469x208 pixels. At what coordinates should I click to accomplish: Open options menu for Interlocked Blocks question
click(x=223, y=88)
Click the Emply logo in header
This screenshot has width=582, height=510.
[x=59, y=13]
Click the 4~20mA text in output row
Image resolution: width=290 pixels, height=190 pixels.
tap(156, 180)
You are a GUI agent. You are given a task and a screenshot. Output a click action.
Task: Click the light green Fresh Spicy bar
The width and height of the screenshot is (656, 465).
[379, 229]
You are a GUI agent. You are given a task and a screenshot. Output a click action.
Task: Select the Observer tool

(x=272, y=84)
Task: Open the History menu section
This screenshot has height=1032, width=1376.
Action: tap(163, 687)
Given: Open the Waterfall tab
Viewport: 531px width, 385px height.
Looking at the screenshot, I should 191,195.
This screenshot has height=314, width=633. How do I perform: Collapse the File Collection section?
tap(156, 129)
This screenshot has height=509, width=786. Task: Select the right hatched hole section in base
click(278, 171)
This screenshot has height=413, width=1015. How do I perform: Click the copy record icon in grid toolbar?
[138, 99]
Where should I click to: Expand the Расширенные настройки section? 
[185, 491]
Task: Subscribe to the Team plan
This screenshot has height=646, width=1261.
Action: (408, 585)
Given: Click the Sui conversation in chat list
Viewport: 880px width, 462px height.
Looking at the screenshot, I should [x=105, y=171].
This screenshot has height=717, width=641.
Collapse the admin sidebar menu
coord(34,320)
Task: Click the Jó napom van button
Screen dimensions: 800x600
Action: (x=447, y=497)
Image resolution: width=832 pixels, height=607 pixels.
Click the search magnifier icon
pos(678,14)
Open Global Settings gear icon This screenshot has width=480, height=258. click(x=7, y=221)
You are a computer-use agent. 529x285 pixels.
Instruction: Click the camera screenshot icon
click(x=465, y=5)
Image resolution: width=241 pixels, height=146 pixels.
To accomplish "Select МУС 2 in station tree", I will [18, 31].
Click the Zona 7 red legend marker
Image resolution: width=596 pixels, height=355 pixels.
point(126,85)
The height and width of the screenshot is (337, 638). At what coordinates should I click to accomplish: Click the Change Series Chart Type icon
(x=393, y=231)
· · ·
» **Task brief**
Reproduce every record above, word for word.

» **Response for this exercise**
469x208 pixels. At what coordinates should I click to accomplish: Open options menu for Interlocked Blocks question
click(x=223, y=88)
Click the Emply logo in header
This screenshot has width=582, height=510.
[x=59, y=13]
Click the 4~20mA text in output row
Image resolution: width=290 pixels, height=190 pixels.
tap(156, 180)
You are a GUI agent. You are given a task and a screenshot. Output a click action.
Task: Click the light green Fresh Spicy bar
The width and height of the screenshot is (656, 465).
[379, 229]
You are a GUI agent. You are given a task and a screenshot. Output a click action.
Task: Select the Observer tool

(x=272, y=84)
Task: Open the History menu section
This screenshot has height=1032, width=1376.
Action: tap(163, 687)
Given: Open the Waterfall tab
Viewport: 531px width, 385px height.
Looking at the screenshot, I should 191,195.
This screenshot has height=314, width=633. How do I perform: Collapse the File Collection section?
tap(156, 129)
This screenshot has height=509, width=786. Task: Select the right hatched hole section in base
click(278, 171)
This screenshot has height=413, width=1015. How do I perform: Click the copy record icon in grid toolbar?
[138, 99]
Where should I click to: Expand the Расширенные настройки section? 
[185, 491]
Task: Subscribe to the Team plan
This screenshot has height=646, width=1261.
Action: (408, 585)
Given: Click the Sui conversation in chat list
Viewport: 880px width, 462px height.
Looking at the screenshot, I should [x=105, y=171].
This screenshot has height=717, width=641.
Collapse the admin sidebar menu
coord(34,320)
Task: Click the Jó napom van button
Screen dimensions: 800x600
Action: (x=447, y=497)
Image resolution: width=832 pixels, height=607 pixels.
Click the search magnifier icon
pos(678,14)
Open Global Settings gear icon This screenshot has width=480, height=258. click(x=7, y=221)
You are a computer-use agent. 529x285 pixels.
Instruction: Click the camera screenshot icon
click(x=465, y=5)
Image resolution: width=241 pixels, height=146 pixels.
To accomplish "Select МУС 2 in station tree", I will [18, 31].
Click the Zona 7 red legend marker
Image resolution: width=596 pixels, height=355 pixels.
point(126,85)
The height and width of the screenshot is (337, 638). At what coordinates should I click to accomplish: Click the Change Series Chart Type icon
(x=393, y=231)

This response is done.